We are living in terrifying times.
Three days ago, Jacob Blake, a 29-year-old unarmed black father was shot in the back by a police officer while getting into his SUV while three of his children witnessed this attempted assassination. Mr. Blake survived the shooting but is now paralyzed from the waist down from 4 of the 7 shots that were fired at him from point blank range.
Lately, I’ve been overwhelmed with the brutality of systemic racism and how its impact continues to send the message that Black Lives DON’T Matter. As a black man, I feel that silence is not an option.
Systemic racism plays a role in our healthcare system as well. I feel it is my duty to support people suffering from health challenges that have systemic racism at its core.
Obesity rates are on the rise and we’re still in the middle of a pandemic in which people of color, affected by obesity and diabetes, are dying at an alarming rate.
Over 180,000 American families are mourning, yet the federal government hasn’t instituted a national healthcare program to cover all Americans to reduce the risk of death. Universal Health Care during these times seems like a no-brainer. A preventative system with fitness and nutritional coaching to avoid Type 2 diabetes and obesity seems like common sense. So why don’t we have it?
In the past, I believed educating people on proper nutrition and providing support by making modifications to live healthier was the right approach. I’m beginning to wonder…is it enough?
I believe it will take more to create sweeping change in the health disparities between people of color and white people.
My hope is to empower people of color to view wellness as a widely ignored cultural struggle and not just their personal one. Your belly fat challenges could be a systemic tool keeping your children and grandchildren unhealthy and disadvantaged. They may not be aware of this continual cycle contributing to their weight management difficulties.
How does it play a role in the lifestyle and behavior in the communities of people of color? How has it affected our ability to maintain proper health to avoid high blood pressure, diabetes, and obesity?

_Available data_:
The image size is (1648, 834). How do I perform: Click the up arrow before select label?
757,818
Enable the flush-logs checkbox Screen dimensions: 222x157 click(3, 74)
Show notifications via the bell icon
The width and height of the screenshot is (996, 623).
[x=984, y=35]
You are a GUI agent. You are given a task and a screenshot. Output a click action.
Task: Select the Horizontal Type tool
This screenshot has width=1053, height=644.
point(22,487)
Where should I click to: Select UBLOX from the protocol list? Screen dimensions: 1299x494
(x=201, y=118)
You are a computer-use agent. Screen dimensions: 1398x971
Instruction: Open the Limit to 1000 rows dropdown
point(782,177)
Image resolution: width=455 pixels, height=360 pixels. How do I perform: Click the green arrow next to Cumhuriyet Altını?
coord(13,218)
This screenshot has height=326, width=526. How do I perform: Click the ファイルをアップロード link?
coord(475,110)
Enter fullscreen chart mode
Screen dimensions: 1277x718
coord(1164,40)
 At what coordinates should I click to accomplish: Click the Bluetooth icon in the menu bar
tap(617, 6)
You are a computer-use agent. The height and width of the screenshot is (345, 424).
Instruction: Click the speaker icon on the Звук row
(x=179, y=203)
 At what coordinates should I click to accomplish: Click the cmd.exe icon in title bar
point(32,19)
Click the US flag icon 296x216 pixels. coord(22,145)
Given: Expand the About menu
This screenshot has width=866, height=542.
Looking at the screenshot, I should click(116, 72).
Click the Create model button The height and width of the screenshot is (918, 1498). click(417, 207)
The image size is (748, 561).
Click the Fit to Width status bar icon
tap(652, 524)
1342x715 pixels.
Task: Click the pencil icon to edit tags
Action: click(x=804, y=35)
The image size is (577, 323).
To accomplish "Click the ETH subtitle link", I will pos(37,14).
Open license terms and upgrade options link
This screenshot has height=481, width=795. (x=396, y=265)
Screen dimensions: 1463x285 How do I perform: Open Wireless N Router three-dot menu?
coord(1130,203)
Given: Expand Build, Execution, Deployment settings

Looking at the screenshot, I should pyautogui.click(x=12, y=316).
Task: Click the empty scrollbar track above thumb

_Your assignment_:
Continue the essay on systemic racism and health in people of color, starting after its last paragraph. The records aren't needed for anything here.

_Your response_:
I’m starting to believe that it is more than just simply nutritional education. It is much deeper than that. Our communities have lacked stores that have quality foods. These same communities haven’t had adequate access to healthcare.
People of color want more fulfilling lives to be less stressed and healthier, however, their communities don’t reflect those desires. They have been treated as if their lives don’t matter.
We are making changes.
So, going forward, I would like to make a few changes to Therapeutic Thursday. We need change now.
If you have been receiving messages throughout your entire life, from your schools, neighborhoods, and workplaces, that black lives don’t matter, and you are a person of color, you are not alone.
How has that impacted your life…your well-being…your health?
How has it affected your habits and your behavior?
Do you value your life? If you are obese, is that a sign that you value your life?
I believe having a better understanding of where these behaviors are coming from will help us be better at modifying them.
First, we can no longer continue pretending that our health has, in some way, not been a result of systemic racism. Second, we can’t go on thinking that there is nothing we can do about it. Third, we need to know we are not in this alone. If you need support reducing unwanted body fat text me at 904.236.5858.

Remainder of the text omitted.